By BISHOP JOEL M. KONZEN, S.M. | Published September 29, 2022 | En Español
When asked which is the most important commandment, Jesus responds with “You must love the Lord your God with all your heart, with all your soul, with all your mind, and with all your strength.”
He goes on to add, “And you must love your neighbor as yourself,” but it is worth noting that Jesus gives a response in what we would today call a holistic vein. It is all of the various dimensions that are involved in loving God: mind, heart, soul and physical strength.
We know that we are not always able to rally these factors in equal degree, just because there are times in our lives—and the saints attest to this—that our spiritual well-being may be in better shape than our emotional well-being, or our rational well-being may be better off than our physical condition. My point here is only to say that Jesus indicates we should attend to our God with the whole package, so to speak, signaling that we do well to maintain our health in each of those areas so that we might approach God fully alive and fully aware.
Much of the work that goes on with our candidates today for the priesthood has taken this holistic health seriously. That is why we speak today of four dimensions of preparation for the priesthood—human, spiritual, intellectual and pastoral. Again, the idea is to seek to develop a mature and healthy priest, able to serve as shepherd because of the strength he has cultivated and is evidencing in all four of these critical areas. Human formation looks especially at the integration of a candidate’s physical, moral, mental and psychosexual development. A priest or priest candidate who is attending to these multiple areas of initial and ongoing formation is able to be a strong resource as minister and pastor to his people.

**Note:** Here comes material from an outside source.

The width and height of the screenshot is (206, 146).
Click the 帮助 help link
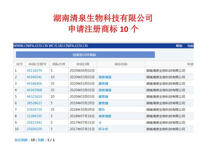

In the recent Archdiocesan Convocation of Priests, the area of human formation was a subject for presentations and discussion, particularly in the ways that mental and physical well-being influence the spiritual and pastoral well-being of the priest. How priests handle stress and ward off anxiety, amid very busy schedules and a wide array of responsibilities, was treated by the presenter. Priests were reminded that anxiety has a tendency to close off alternatives, to prevent one from exploring solutions and resolutions with curiosity and clarity.
Of course, wellness is not just for priests, but their prominence in the leadership of church life makes it important that they devote sufficient time and attention to what it might take to be healthy in all dimensions for the sake of carrying out their God-given vocation. We bishops are pleased to know that the present-day seminary formation, as well as the screening for entrance into the seminary, is a great deal more thorough than once was the case. Those of you who see our seminarians in parish assignments may notice the result of this multi-faceted approach to formation, one that takes into account how best to care for oneself in order to remain healthy in ministry. You should be able to see also in the priests being ordained from our seminaries that they are keen to attend to the spiritual, mental and physical aspects of their well-being because they understand how this will impact their readiness and effectiveness as shepherds.

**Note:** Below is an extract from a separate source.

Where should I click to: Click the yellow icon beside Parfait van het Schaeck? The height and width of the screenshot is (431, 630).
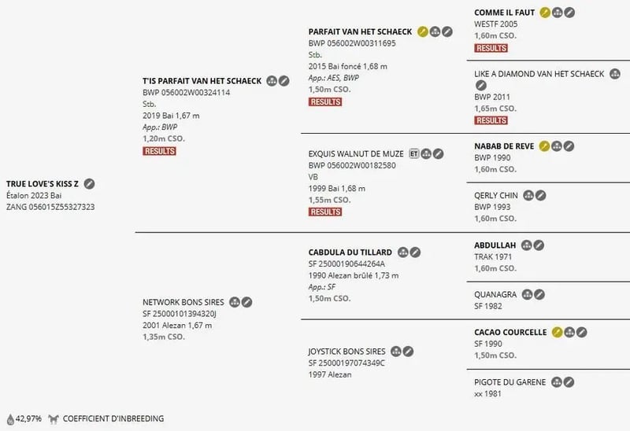coord(423,31)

It is important that all of us pray for the men in formation for the priesthood and pray for our priests, who seek to advance and maintain their own wellness so that they might aid those they serve to do the same. Jesus continues to demonstrate that his recommendations for good living are pertinent for our hearts, our minds, our souls and our bodies—and that we are equipped for worship and service when we are as “well” in all these ways as we can be.